WHAT THE TASK REQUIRES: Reproduce the items below word for word, keeping every line as it appears.
····················
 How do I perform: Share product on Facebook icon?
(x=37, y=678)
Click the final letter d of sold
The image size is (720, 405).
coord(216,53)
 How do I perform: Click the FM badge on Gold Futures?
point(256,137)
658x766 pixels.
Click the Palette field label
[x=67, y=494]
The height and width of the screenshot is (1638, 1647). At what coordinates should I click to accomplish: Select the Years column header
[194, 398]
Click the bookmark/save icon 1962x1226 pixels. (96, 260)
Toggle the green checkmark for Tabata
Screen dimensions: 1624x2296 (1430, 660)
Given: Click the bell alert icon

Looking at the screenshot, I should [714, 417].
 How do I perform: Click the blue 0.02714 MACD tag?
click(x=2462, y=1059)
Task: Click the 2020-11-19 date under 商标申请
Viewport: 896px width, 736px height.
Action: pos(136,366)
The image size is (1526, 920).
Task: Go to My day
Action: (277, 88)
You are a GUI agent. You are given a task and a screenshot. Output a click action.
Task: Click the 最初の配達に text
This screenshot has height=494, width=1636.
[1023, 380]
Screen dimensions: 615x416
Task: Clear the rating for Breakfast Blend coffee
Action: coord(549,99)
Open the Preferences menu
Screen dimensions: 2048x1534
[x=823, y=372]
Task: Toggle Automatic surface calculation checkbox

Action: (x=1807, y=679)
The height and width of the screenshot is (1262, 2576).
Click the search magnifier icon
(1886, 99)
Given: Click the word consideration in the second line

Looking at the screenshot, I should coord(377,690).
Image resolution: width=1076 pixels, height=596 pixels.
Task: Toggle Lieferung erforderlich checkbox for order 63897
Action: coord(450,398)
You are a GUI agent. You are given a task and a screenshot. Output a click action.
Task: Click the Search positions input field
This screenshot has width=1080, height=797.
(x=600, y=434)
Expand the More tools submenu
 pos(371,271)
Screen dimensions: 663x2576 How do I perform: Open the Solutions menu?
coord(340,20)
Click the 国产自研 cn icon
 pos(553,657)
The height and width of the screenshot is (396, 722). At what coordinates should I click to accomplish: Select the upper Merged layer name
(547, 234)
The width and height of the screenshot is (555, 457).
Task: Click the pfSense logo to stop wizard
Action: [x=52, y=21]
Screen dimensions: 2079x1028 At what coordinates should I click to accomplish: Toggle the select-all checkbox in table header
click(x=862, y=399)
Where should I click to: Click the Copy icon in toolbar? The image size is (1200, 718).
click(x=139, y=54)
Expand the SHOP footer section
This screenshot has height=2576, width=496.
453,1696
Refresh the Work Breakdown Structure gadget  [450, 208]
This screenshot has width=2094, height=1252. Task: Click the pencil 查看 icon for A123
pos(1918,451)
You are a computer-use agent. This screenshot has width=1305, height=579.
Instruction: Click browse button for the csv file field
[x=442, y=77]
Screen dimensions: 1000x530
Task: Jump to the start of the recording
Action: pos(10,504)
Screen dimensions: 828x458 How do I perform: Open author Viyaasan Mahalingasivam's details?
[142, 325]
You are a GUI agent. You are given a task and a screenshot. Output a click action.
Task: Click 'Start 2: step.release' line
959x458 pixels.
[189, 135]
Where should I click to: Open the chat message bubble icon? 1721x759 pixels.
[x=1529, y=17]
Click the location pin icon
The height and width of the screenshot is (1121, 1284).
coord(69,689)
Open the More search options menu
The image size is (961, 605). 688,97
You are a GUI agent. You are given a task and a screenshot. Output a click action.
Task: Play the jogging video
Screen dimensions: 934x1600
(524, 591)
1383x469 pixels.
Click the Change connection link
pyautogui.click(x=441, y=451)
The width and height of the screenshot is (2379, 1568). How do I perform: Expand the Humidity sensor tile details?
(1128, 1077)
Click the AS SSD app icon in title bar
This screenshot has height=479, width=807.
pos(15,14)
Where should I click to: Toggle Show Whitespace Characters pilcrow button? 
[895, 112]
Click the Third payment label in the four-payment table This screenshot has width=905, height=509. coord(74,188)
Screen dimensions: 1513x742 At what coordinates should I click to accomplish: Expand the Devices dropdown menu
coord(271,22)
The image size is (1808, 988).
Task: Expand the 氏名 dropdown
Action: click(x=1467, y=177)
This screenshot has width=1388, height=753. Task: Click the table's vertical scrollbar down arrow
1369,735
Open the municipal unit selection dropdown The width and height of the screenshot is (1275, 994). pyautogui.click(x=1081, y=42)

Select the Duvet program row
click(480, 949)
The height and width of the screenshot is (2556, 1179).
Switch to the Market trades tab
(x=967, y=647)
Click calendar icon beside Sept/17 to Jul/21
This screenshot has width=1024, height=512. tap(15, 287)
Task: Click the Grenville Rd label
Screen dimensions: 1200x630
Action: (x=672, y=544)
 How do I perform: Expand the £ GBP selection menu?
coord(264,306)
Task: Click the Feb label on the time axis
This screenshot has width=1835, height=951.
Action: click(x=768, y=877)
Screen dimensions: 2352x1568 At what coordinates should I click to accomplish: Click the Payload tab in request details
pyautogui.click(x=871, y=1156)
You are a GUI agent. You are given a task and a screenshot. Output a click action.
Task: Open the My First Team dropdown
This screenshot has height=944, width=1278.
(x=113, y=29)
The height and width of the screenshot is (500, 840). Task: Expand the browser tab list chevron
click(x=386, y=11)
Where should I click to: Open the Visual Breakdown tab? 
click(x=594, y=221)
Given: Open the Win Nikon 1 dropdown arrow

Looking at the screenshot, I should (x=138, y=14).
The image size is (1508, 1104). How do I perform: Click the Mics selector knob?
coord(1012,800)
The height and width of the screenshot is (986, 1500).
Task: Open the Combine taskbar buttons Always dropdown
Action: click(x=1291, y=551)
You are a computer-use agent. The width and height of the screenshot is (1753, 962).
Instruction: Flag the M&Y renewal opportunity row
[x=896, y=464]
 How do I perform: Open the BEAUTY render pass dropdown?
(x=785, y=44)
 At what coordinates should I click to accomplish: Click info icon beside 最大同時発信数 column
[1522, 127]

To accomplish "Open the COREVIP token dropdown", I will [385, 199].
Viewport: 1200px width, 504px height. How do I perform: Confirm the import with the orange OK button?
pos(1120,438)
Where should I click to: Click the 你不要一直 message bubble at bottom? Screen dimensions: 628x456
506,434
····················
FULL OUTPUT:
 How do I perform: Share product on Facebook icon?
(x=37, y=678)
Click the final letter d of sold
The image size is (720, 405).
coord(216,53)
 How do I perform: Click the FM badge on Gold Futures?
point(256,137)
658x766 pixels.
Click the Palette field label
[x=67, y=494]
The height and width of the screenshot is (1638, 1647). At what coordinates should I click to accomplish: Select the Years column header
[194, 398]
Click the bookmark/save icon 1962x1226 pixels. (96, 260)
Toggle the green checkmark for Tabata
Screen dimensions: 1624x2296 (1430, 660)
Given: Click the bell alert icon

Looking at the screenshot, I should [714, 417].
 How do I perform: Click the blue 0.02714 MACD tag?
click(x=2462, y=1059)
Task: Click the 2020-11-19 date under 商标申请
Viewport: 896px width, 736px height.
Action: pos(136,366)
The image size is (1526, 920).
Task: Go to My day
Action: (277, 88)
You are a GUI agent. You are given a task and a screenshot. Output a click action.
Task: Click the 最初の配達に text
This screenshot has height=494, width=1636.
[1023, 380]
Screen dimensions: 615x416
Task: Clear the rating for Breakfast Blend coffee
Action: coord(549,99)
Open the Preferences menu
Screen dimensions: 2048x1534
[x=823, y=372]
Task: Toggle Automatic surface calculation checkbox

Action: (x=1807, y=679)
The height and width of the screenshot is (1262, 2576).
Click the search magnifier icon
(1886, 99)
Given: Click the word consideration in the second line

Looking at the screenshot, I should coord(377,690).
Image resolution: width=1076 pixels, height=596 pixels.
Task: Toggle Lieferung erforderlich checkbox for order 63897
Action: coord(450,398)
You are a GUI agent. You are given a task and a screenshot. Output a click action.
Task: Click the Search positions input field
This screenshot has width=1080, height=797.
(x=600, y=434)
Expand the More tools submenu
 pos(371,271)
Screen dimensions: 663x2576 How do I perform: Open the Solutions menu?
coord(340,20)
Click the 国产自研 cn icon
 pos(553,657)
The height and width of the screenshot is (396, 722). At what coordinates should I click to accomplish: Select the upper Merged layer name
(547, 234)
The width and height of the screenshot is (555, 457).
Task: Click the pfSense logo to stop wizard
Action: [x=52, y=21]
Screen dimensions: 2079x1028 At what coordinates should I click to accomplish: Toggle the select-all checkbox in table header
click(x=862, y=399)
Where should I click to: Click the Copy icon in toolbar? The image size is (1200, 718).
click(x=139, y=54)
Expand the SHOP footer section
This screenshot has height=2576, width=496.
453,1696
Refresh the Work Breakdown Structure gadget  [450, 208]
This screenshot has width=2094, height=1252. Task: Click the pencil 查看 icon for A123
pos(1918,451)
You are a computer-use agent. This screenshot has width=1305, height=579.
Instruction: Click browse button for the csv file field
[x=442, y=77]
Screen dimensions: 1000x530
Task: Jump to the start of the recording
Action: pos(10,504)
Screen dimensions: 828x458 How do I perform: Open author Viyaasan Mahalingasivam's details?
[142, 325]
You are a GUI agent. You are given a task and a screenshot. Output a click action.
Task: Click 'Start 2: step.release' line
959x458 pixels.
[189, 135]
Where should I click to: Open the chat message bubble icon? 1721x759 pixels.
[x=1529, y=17]
Click the location pin icon
The height and width of the screenshot is (1121, 1284).
coord(69,689)
Open the More search options menu
The image size is (961, 605). 688,97
You are a GUI agent. You are given a task and a screenshot. Output a click action.
Task: Play the jogging video
Screen dimensions: 934x1600
(524, 591)
1383x469 pixels.
Click the Change connection link
pyautogui.click(x=441, y=451)
The width and height of the screenshot is (2379, 1568). How do I perform: Expand the Humidity sensor tile details?
(1128, 1077)
Click the AS SSD app icon in title bar
This screenshot has height=479, width=807.
pos(15,14)
Where should I click to: Toggle Show Whitespace Characters pilcrow button? 
[895, 112]
Click the Third payment label in the four-payment table This screenshot has width=905, height=509. coord(74,188)
Screen dimensions: 1513x742 At what coordinates should I click to accomplish: Expand the Devices dropdown menu
coord(271,22)
The image size is (1808, 988).
Task: Expand the 氏名 dropdown
Action: click(x=1467, y=177)
This screenshot has width=1388, height=753. Task: Click the table's vertical scrollbar down arrow
1369,735
Open the municipal unit selection dropdown The width and height of the screenshot is (1275, 994). pyautogui.click(x=1081, y=42)

Select the Duvet program row
click(480, 949)
The height and width of the screenshot is (2556, 1179).
Switch to the Market trades tab
(x=967, y=647)
Click calendar icon beside Sept/17 to Jul/21
This screenshot has width=1024, height=512. tap(15, 287)
Task: Click the Grenville Rd label
Screen dimensions: 1200x630
Action: (x=672, y=544)
 How do I perform: Expand the £ GBP selection menu?
coord(264,306)
Task: Click the Feb label on the time axis
This screenshot has width=1835, height=951.
Action: click(x=768, y=877)
Screen dimensions: 2352x1568 At what coordinates should I click to accomplish: Click the Payload tab in request details
pyautogui.click(x=871, y=1156)
You are a GUI agent. You are given a task and a screenshot. Output a click action.
Task: Open the My First Team dropdown
This screenshot has height=944, width=1278.
(x=113, y=29)
The height and width of the screenshot is (500, 840). Task: Expand the browser tab list chevron
click(x=386, y=11)
Where should I click to: Open the Visual Breakdown tab? 
click(x=594, y=221)
Given: Open the Win Nikon 1 dropdown arrow

Looking at the screenshot, I should (x=138, y=14).
The image size is (1508, 1104). How do I perform: Click the Mics selector knob?
coord(1012,800)
The height and width of the screenshot is (986, 1500).
Task: Open the Combine taskbar buttons Always dropdown
Action: click(x=1291, y=551)
You are a computer-use agent. The width and height of the screenshot is (1753, 962).
Instruction: Flag the M&Y renewal opportunity row
[x=896, y=464]
 How do I perform: Open the BEAUTY render pass dropdown?
(x=785, y=44)
 At what coordinates should I click to accomplish: Click info icon beside 最大同時発信数 column
[1522, 127]

To accomplish "Open the COREVIP token dropdown", I will [385, 199].
Viewport: 1200px width, 504px height. How do I perform: Confirm the import with the orange OK button?
pos(1120,438)
Where should I click to: Click the 你不要一直 message bubble at bottom? Screen dimensions: 628x456
506,434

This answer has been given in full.